Dickens edited two weekly journals for more than 20 years, All the Year Round
and Household Words, in which serialisations of his novels Hard Times, A Tale of
Two Cities and Great Expectations were published. Although an office ledger for
Household Words remains, showing who wrote what, the ledger for All the Year
Round was lost. Scholars at Dickens Journals Online have been working for years
to develop open-access digital editions of the journals, which run to 30m words,
aided by over 3,000 volunteers – including Guardian readers – who have worked to
correct mistakes in machine-read transcriptions of the 30,000 pages.
With the digitisation project now complete, Dickens Journals Online are starting
to send articles to the Centre for Literary and Linguistic Computing (CLLC) at
the University of Newcastle, Australia, which uses computational stylistics to
attempt to pinpoint the unknown authors' identity. The short opinion piece
"Temperate Temperance", which urges readers to "get it into our heads – which
seems harder to do than many people would imagine – that the working man is
neither a felon, nor necessarily a drunkard, nor a very little child", is the
first to be analysed, and has been identified as the work of Dickens
himself.
"We supplied a mystery text to them and said 'can
you decide which known author this is most like?'" said Dr John Drew, project
director of Dickens Journals Online and an English lecturer at the University of
Buckingham. The CLLC was given a choice of six possibilities: Dickens, Wilkie
Collins, his brother Charles Collins, the subeditor of the journal WH Wills
and two other staff writers, and found the writing was closest to Dickens.
"Any new Dickens material is exciting," said Drew. "It's not a new opinion
[from him] but on the other hand, where an author has become as important as
Dickens, it's as much about how he says things as what he's saying."
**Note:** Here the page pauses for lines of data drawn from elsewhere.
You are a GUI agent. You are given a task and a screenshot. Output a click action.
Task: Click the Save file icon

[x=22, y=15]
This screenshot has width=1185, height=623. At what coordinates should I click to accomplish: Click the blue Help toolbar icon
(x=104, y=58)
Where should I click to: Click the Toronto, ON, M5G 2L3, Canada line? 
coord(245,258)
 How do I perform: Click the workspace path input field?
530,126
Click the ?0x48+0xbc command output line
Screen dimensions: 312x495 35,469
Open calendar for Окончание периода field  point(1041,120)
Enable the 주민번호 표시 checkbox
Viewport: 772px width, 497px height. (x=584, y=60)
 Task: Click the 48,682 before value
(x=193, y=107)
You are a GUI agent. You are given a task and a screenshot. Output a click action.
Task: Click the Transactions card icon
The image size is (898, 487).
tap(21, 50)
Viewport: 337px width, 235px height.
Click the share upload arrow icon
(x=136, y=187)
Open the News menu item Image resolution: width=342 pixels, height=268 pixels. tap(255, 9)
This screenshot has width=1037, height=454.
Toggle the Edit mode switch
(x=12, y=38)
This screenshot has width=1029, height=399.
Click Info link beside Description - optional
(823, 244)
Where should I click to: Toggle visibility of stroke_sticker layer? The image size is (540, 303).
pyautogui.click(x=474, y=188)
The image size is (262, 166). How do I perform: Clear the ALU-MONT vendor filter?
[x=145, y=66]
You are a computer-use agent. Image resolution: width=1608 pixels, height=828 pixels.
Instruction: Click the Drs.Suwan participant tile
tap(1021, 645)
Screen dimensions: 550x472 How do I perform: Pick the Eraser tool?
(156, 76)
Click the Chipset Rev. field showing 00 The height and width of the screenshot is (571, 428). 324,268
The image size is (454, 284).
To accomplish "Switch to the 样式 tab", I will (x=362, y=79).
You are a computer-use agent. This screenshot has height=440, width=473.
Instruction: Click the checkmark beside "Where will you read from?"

The article comments in depth on the proposal to establish dining-halls and
kitchens for the use of poor people – a move the author commends, as long as
certain principles are adhered to. "The poor man who attends one of these
eating-houses must be treated as the rich man is treated who goes to a tavern.
The thing must not be made a favour of," he writes. "The officials, cooks, and
all persons who are paid to be the servants of the man who dines, are to behave
respectfully to him, as hired servants should; he is not to be patronised, or
ordered about, or read to, or made speeches at, or in any respect used less
respectfully than he would be in a beef and pudding shop, or other house of entertainment. Above all, he is to be jolly, he is to enjoy himself,
he is to have his beer to drink; while, if he show any sign of being drunk or
disorderly, he is to be turned out, just as I should be ejected from a club, or
turned out of the Wellington or the Albion Tavern this very day, if I got drunk
there."
Drew said he "very much doubted" that any new fiction by Dickens would be
discovered in the journals, but hoped that around a dozen more articles by the
author would be uncovered. "It's going to take time and we have to be cautious,
though. It's always going to be relative. Computational stylistics gives a best
fit but doesn't absolutely prove authorship one way or the other," he said.
"While we're unlikely to find lots of new work we can attribute to Dickens it's
possible that one or two pieces per year of All the Year Round's publication
under his editorship will show evidence of his authorship or co-authorship. So,
cautiously, a dozen or more new pieces is what we might hope for."
Currently supported by organisations including the Leverhulme Trust, the team
at Dickens Journals Online are now hoping to find more funding to send
additional texts to the CLLC for analysis. "They are looking at one mystery
article at the moment, for which Wilkie Collins and Dickens are neck and neck to
be the author, so that's a win-win situation, and another where it's looking as
if Dickens ought to be the author but isn't," said Drew.